(THE PROBLEM):
Show the lines below where "screenshot" occurs.

(EXERCISE INPUT):
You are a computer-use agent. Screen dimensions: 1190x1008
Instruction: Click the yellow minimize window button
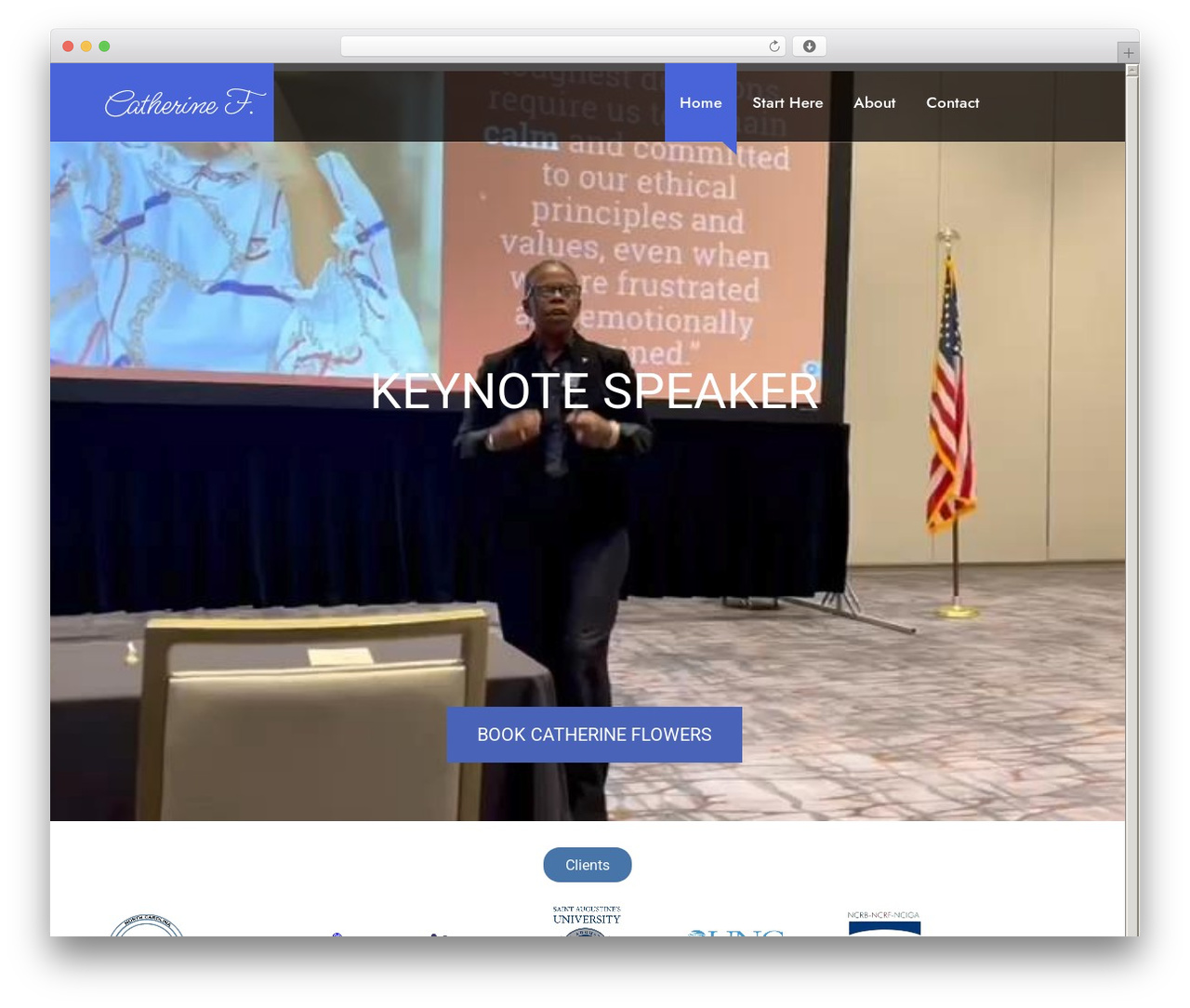point(86,46)
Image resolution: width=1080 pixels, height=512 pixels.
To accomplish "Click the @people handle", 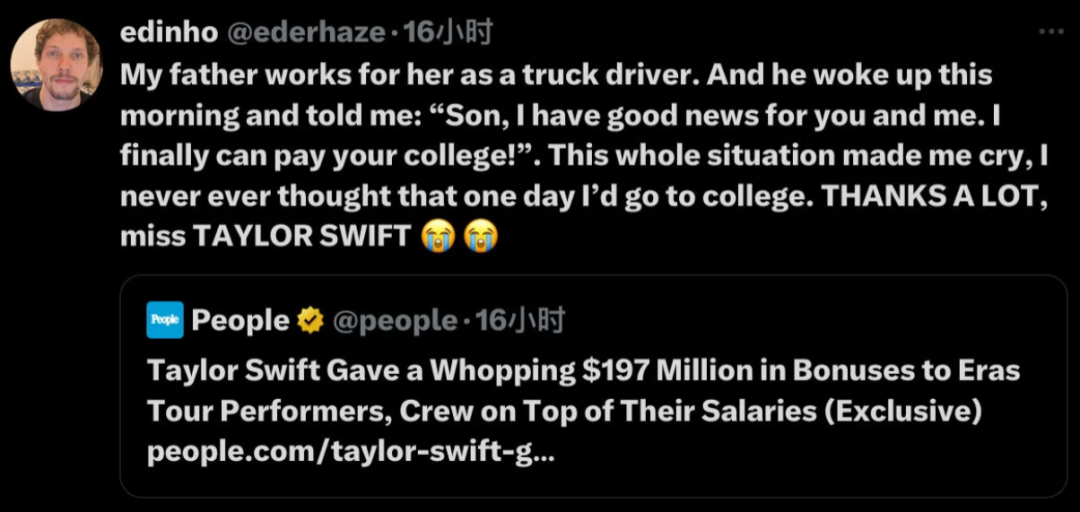I will point(393,320).
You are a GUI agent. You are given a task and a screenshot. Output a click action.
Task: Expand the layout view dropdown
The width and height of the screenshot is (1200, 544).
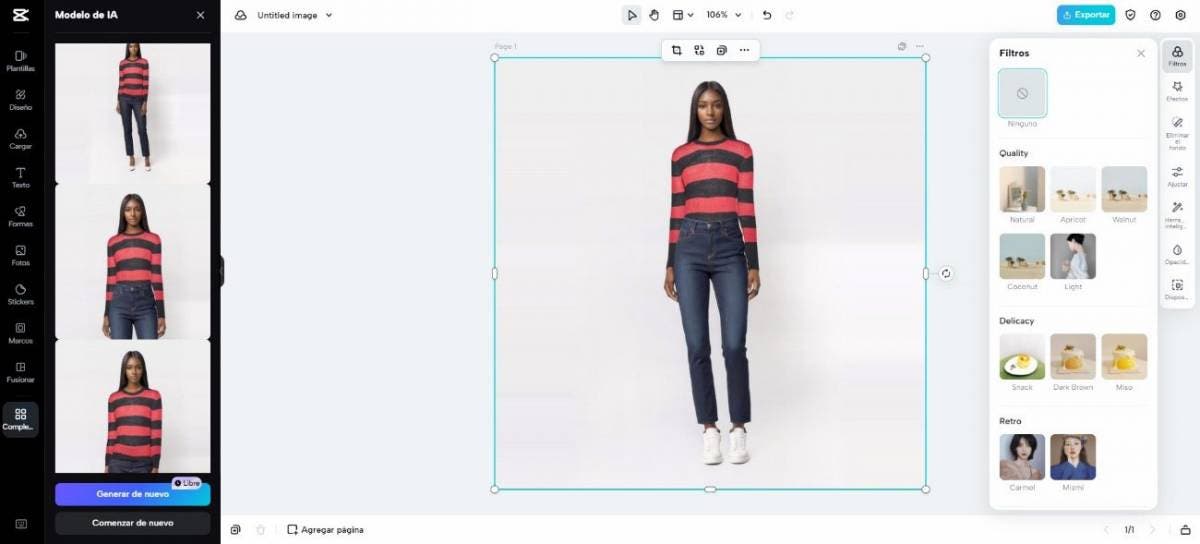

(ANSWER SPACE):
You are a GUI agent. You are given a task and a screenshot. Output a click action.
The width and height of the screenshot is (1200, 544).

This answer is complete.